When the Bluff Dwellers Cave was discovered by Arthur Browning in 1925, he didn’t know it would become a family legacy.

Browning was in his 40s and checking traps on family property in Noel when he felt a breeze. Upon investigating and after some excavating, he came across a limestone cave that had been hidden by a landslide some 2,000-3,000 years ago.

Just two years later, Browning opened the cave for tours, and visitors have been pouring in since then. Today, Browning’s grandchildren run the family business.

According to Nicole Ridlen, geologist and cave manager, no matter the season, the temperature within the Bluff Dwellers Cave always remains 56 degrees F, which means it attracts visitors all year.

As many as 9,000 people visit the Bluff Dwellers Cave every year. It sits within the four-state area of Arkansas, Missouri, Oklahoma and Kansas, and travelers from around the country find their way to it.

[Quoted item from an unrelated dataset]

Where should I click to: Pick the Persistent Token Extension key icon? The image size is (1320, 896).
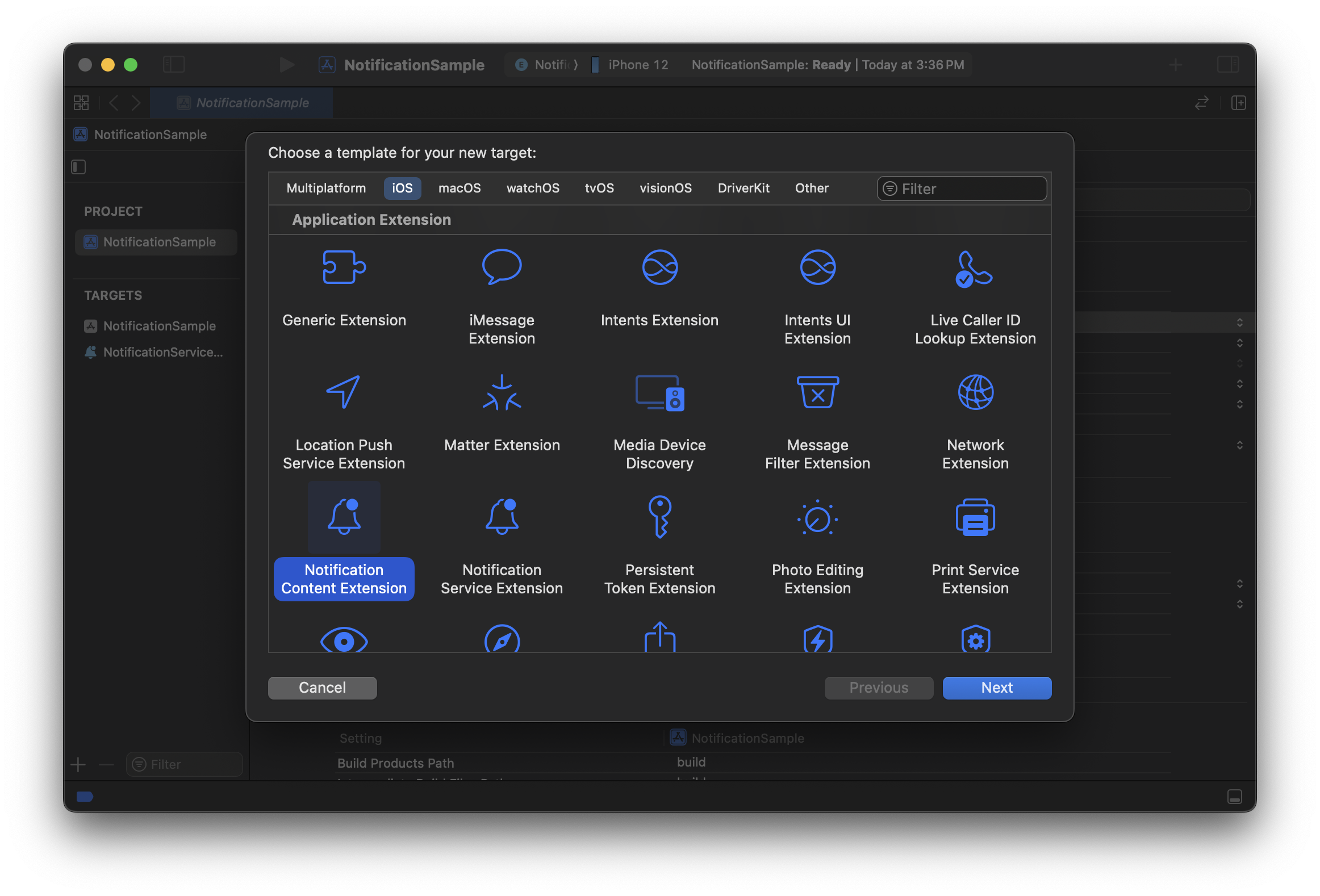(x=659, y=517)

Cave toursAccording to Ridlen, the cave is named after the Native Americans who used it for food storage and processing, as well as tool-making, 6,000 to 8,000 years ago. Artifacts found in the cave include grinding stones, arrowheads, a bed of ashes and a few skeletal remains.

An hour-long guided tour of the 3,268-foot network of passageways informs visitors about the geological, ecological and historic features of the cave. It is a well-lit, easy walk on a path that skirts flowing and dripping streams, Ridlen said.

Other geological features include stalagmites, stalactites, flowstones, draperies, soda straws and fossils inside the rocks from 350 million years ago.

Notable cave formations include the Musical Chimes and the 75-foot Rimstone Dam, according to the website. Ridlen’s favorite part of the cave is the coral.

“It’s this really beautiful area in the cave that is really rich in speleothems. And so it has the water dripping and flowing down off of the drapery, and it drips down into these little pockets of water,” she said.

Most visitors will catch a glimpse of cave wildlife, which include various kinds of salamanders and bats. The cave is also host to pickerel frogs and the elusive bristly cave crayfish.

Interestingly, tourists might come across an antique toy duck, brought to the cave 75 years ago by a tour guide.

Since last summer, events such as Cavern Tavern and Un-corked at the Cave have been arranged to encourage local businesses to offer food, wine and beer and to provide visitors another way to have a good time.

Browning Museum

The Browning Museum has a large room with glass cases full of rocks, minerals, crystals, fossils, antiques and artifacts. The items were gathered from travels around the country by Arthur’s daughter, Kathleen, who oversaw the family business from 1958 to 1991.

According to Ridlen, the museum also has photographs and history of the Browning family, the cave and the area. As part of the family history, antiques for display have been shared by a number of family members.

A self-guided tour of the museum is included in the ticket to the cave. For those who want to take home a souvenir, a gift shop on-site contains crystals, rocks, jewelry, T-shirts, hoodies and caps.

Gemstone panning

Property around the cave has a pond and picnic tables, as well as two fun activities — gemstone panning and a crawl box.

Gemstone panning gear can be purchased at the gift shop. Visitors will pick out a bag for $6.99 to $25.99. There are four types of bags holding gemstones, arrowheads, fossils or a big bag that has it all.

After selecting a bag, visitors can take the materials out to a sluice and can keep anything they find to take home as keepsakes.

For those interested in an immersive experience, Bluff Dwellers also has a crawl box outside the cave where visitors experience life as a caver. A caver herself, Ridlen said it is fun for people especially children, to get a taste of that.

Cavern Inn

For those interested in spending more time in the area, rooms can be rented at the Cavern Inn, the historic Browning family home from the 1920s. According to its website, the inn has four bedrooms, private bathrooms, an open living room and a kitchen, as well as a fireplace and patio. Internet services are also available.

Canoeing, kayaking and river rafting is available on the nearby Elk River. Other nearby attractions include the Precious Moments Chapel in Carthage, the Neosho National Fish Hatchery and Roaring River State Park.